== REQUIRED TASK ==
Reproduce every line of the listing below without any change.

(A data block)
..........

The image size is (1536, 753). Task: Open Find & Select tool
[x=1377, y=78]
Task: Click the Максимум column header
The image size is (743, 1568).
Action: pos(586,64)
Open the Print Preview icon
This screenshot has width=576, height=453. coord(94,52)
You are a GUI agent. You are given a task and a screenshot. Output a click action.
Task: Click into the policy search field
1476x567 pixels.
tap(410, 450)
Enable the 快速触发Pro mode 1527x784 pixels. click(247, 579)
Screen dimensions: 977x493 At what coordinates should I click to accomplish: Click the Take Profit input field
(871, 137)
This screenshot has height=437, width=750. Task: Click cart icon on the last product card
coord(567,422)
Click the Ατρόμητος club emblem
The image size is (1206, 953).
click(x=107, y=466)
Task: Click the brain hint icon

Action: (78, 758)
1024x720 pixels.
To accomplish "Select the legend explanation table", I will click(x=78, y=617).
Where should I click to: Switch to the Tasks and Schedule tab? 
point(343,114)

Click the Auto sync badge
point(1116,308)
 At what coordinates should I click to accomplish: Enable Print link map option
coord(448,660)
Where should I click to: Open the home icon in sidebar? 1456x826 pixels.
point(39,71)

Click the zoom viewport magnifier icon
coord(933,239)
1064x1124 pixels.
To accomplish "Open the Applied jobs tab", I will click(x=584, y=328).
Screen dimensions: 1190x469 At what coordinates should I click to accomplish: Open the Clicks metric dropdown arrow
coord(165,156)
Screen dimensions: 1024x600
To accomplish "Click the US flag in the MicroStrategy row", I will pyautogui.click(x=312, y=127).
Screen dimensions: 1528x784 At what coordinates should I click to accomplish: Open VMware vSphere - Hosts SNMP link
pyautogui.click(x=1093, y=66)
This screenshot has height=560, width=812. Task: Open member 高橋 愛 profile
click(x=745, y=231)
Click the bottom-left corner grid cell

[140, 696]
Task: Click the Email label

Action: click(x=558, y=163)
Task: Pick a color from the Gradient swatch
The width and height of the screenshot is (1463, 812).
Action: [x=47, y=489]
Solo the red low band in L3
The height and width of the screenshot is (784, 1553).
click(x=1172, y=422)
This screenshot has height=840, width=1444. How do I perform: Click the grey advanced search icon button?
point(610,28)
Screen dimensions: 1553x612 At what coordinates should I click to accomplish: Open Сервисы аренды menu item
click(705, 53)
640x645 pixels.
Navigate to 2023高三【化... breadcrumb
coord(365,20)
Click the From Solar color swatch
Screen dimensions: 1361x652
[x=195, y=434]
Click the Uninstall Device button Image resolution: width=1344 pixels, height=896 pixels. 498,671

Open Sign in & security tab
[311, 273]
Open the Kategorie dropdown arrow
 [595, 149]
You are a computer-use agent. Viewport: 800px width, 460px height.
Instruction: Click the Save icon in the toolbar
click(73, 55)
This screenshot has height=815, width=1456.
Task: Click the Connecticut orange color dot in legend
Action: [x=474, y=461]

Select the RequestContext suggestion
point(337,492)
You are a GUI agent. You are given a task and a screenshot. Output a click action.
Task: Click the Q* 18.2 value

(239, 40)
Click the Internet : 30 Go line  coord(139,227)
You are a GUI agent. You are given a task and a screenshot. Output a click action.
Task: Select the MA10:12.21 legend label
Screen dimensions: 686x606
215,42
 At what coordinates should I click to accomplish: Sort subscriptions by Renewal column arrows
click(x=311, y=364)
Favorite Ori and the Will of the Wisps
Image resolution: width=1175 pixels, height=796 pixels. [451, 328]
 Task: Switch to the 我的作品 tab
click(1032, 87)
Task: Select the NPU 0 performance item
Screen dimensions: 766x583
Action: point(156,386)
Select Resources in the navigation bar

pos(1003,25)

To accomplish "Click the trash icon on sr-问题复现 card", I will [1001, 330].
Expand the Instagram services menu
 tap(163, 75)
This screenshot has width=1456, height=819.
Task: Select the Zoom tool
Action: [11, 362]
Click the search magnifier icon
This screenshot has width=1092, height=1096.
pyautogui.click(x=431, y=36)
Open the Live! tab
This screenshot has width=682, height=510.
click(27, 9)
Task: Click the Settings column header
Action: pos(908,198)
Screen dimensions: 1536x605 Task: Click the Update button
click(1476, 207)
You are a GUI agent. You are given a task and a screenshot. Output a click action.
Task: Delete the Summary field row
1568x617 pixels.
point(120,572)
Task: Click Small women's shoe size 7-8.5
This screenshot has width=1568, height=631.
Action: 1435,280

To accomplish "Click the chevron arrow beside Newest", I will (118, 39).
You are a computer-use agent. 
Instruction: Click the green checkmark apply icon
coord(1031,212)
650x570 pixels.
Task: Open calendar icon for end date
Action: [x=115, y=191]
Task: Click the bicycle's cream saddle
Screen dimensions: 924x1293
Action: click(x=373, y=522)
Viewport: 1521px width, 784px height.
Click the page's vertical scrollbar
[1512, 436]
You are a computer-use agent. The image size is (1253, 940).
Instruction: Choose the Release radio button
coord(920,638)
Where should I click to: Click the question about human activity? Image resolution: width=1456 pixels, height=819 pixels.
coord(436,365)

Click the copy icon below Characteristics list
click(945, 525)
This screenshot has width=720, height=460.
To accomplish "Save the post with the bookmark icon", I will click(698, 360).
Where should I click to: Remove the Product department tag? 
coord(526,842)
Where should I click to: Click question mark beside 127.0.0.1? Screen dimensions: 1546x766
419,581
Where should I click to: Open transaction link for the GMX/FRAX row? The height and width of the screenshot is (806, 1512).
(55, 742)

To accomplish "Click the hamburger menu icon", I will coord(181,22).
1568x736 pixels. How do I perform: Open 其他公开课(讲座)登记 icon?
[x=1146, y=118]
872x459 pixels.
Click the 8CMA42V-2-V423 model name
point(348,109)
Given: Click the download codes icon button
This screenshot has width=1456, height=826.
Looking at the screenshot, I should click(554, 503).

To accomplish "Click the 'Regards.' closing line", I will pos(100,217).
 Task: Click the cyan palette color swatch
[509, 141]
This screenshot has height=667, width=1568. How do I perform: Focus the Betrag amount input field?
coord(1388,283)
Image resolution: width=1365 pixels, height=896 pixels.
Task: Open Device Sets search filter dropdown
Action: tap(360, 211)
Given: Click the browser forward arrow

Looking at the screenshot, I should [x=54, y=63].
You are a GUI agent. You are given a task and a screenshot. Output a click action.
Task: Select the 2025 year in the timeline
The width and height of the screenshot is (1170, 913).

..........

== SOLVED PROBLEM ==
The image size is (1536, 753). Task: Open Find & Select tool
[x=1377, y=78]
Task: Click the Максимум column header
The image size is (743, 1568).
Action: pos(586,64)
Open the Print Preview icon
This screenshot has width=576, height=453. coord(94,52)
You are a GUI agent. You are given a task and a screenshot. Output a click action.
Task: Click into the policy search field
1476x567 pixels.
tap(410, 450)
Enable the 快速触发Pro mode 1527x784 pixels. click(247, 579)
Screen dimensions: 977x493 At what coordinates should I click to accomplish: Click the Take Profit input field
(871, 137)
This screenshot has height=437, width=750. Task: Click cart icon on the last product card
coord(567,422)
Click the Ατρόμητος club emblem
The image size is (1206, 953).
click(x=107, y=466)
Task: Click the brain hint icon

Action: (78, 758)
1024x720 pixels.
To accomplish "Select the legend explanation table", I will click(x=78, y=617).
Where should I click to: Switch to the Tasks and Schedule tab? 
point(343,114)

Click the Auto sync badge
point(1116,308)
 At what coordinates should I click to accomplish: Enable Print link map option
coord(448,660)
Where should I click to: Open the home icon in sidebar? 1456x826 pixels.
point(39,71)

Click the zoom viewport magnifier icon
coord(933,239)
1064x1124 pixels.
To accomplish "Open the Applied jobs tab", I will click(x=584, y=328).
Screen dimensions: 1190x469 At what coordinates should I click to accomplish: Open the Clicks metric dropdown arrow
coord(165,156)
Screen dimensions: 1024x600
To accomplish "Click the US flag in the MicroStrategy row", I will pyautogui.click(x=312, y=127).
Screen dimensions: 1528x784 At what coordinates should I click to accomplish: Open VMware vSphere - Hosts SNMP link
pyautogui.click(x=1093, y=66)
This screenshot has height=560, width=812. Task: Open member 高橋 愛 profile
click(x=745, y=231)
Click the bottom-left corner grid cell

[140, 696]
Task: Click the Email label

Action: click(x=558, y=163)
Task: Pick a color from the Gradient swatch
The width and height of the screenshot is (1463, 812).
Action: [x=47, y=489]
Solo the red low band in L3
The height and width of the screenshot is (784, 1553).
click(x=1172, y=422)
This screenshot has height=840, width=1444. How do I perform: Click the grey advanced search icon button?
point(610,28)
Screen dimensions: 1553x612 At what coordinates should I click to accomplish: Open Сервисы аренды menu item
click(705, 53)
640x645 pixels.
Navigate to 2023高三【化... breadcrumb
coord(365,20)
Click the From Solar color swatch
Screen dimensions: 1361x652
[x=195, y=434]
Click the Uninstall Device button Image resolution: width=1344 pixels, height=896 pixels. 498,671

Open Sign in & security tab
[311, 273]
Open the Kategorie dropdown arrow
 [595, 149]
You are a computer-use agent. Viewport: 800px width, 460px height.
Instruction: Click the Save icon in the toolbar
click(73, 55)
This screenshot has height=815, width=1456.
Task: Click the Connecticut orange color dot in legend
Action: [x=474, y=461]

Select the RequestContext suggestion
point(337,492)
You are a GUI agent. You are given a task and a screenshot. Output a click action.
Task: Click the Q* 18.2 value

(239, 40)
Click the Internet : 30 Go line  coord(139,227)
You are a GUI agent. You are given a task and a screenshot. Output a click action.
Task: Select the MA10:12.21 legend label
Screen dimensions: 686x606
215,42
 At what coordinates should I click to accomplish: Sort subscriptions by Renewal column arrows
click(x=311, y=364)
Favorite Ori and the Will of the Wisps
Image resolution: width=1175 pixels, height=796 pixels. [451, 328]
 Task: Switch to the 我的作品 tab
click(1032, 87)
Task: Select the NPU 0 performance item
Screen dimensions: 766x583
Action: point(156,386)
Select Resources in the navigation bar

pos(1003,25)

To accomplish "Click the trash icon on sr-问题复现 card", I will [1001, 330].
Expand the Instagram services menu
 tap(163, 75)
This screenshot has width=1456, height=819.
Task: Select the Zoom tool
Action: [11, 362]
Click the search magnifier icon
This screenshot has width=1092, height=1096.
pyautogui.click(x=431, y=36)
Open the Live! tab
This screenshot has width=682, height=510.
click(27, 9)
Task: Click the Settings column header
Action: pos(908,198)
Screen dimensions: 1536x605 Task: Click the Update button
click(1476, 207)
You are a GUI agent. You are given a task and a screenshot. Output a click action.
Task: Delete the Summary field row
1568x617 pixels.
point(120,572)
Task: Click Small women's shoe size 7-8.5
This screenshot has width=1568, height=631.
Action: 1435,280

To accomplish "Click the chevron arrow beside Newest", I will (118, 39).
You are a computer-use agent. 
Instruction: Click the green checkmark apply icon
coord(1031,212)
650x570 pixels.
Task: Open calendar icon for end date
Action: [x=115, y=191]
Task: Click the bicycle's cream saddle
Screen dimensions: 924x1293
Action: click(x=373, y=522)
Viewport: 1521px width, 784px height.
Click the page's vertical scrollbar
[1512, 436]
You are a computer-use agent. The image size is (1253, 940).
Instruction: Choose the Release radio button
coord(920,638)
Where should I click to: Click the question about human activity? Image resolution: width=1456 pixels, height=819 pixels.
coord(436,365)

Click the copy icon below Characteristics list
click(945, 525)
This screenshot has width=720, height=460.
To accomplish "Save the post with the bookmark icon", I will click(698, 360).
Where should I click to: Remove the Product department tag? 
coord(526,842)
Where should I click to: Click question mark beside 127.0.0.1? Screen dimensions: 1546x766
419,581
Where should I click to: Open transaction link for the GMX/FRAX row? The height and width of the screenshot is (806, 1512).
(55, 742)

To accomplish "Click the hamburger menu icon", I will coord(181,22).
1568x736 pixels. How do I perform: Open 其他公开课(讲座)登记 icon?
[x=1146, y=118]
872x459 pixels.
Click the 8CMA42V-2-V423 model name
point(348,109)
Given: Click the download codes icon button
This screenshot has width=1456, height=826.
Looking at the screenshot, I should click(554, 503).

To accomplish "Click the 'Regards.' closing line", I will pos(100,217).
 Task: Click the cyan palette color swatch
[509, 141]
This screenshot has height=667, width=1568. How do I perform: Focus the Betrag amount input field?
coord(1388,283)
Image resolution: width=1365 pixels, height=896 pixels.
Task: Open Device Sets search filter dropdown
Action: tap(360, 211)
Given: Click the browser forward arrow

Looking at the screenshot, I should [x=54, y=63].
You are a GUI agent. You are given a task and a screenshot. Output a click action.
Task: Select the 2025 year in the timeline
The width and height of the screenshot is (1170, 913).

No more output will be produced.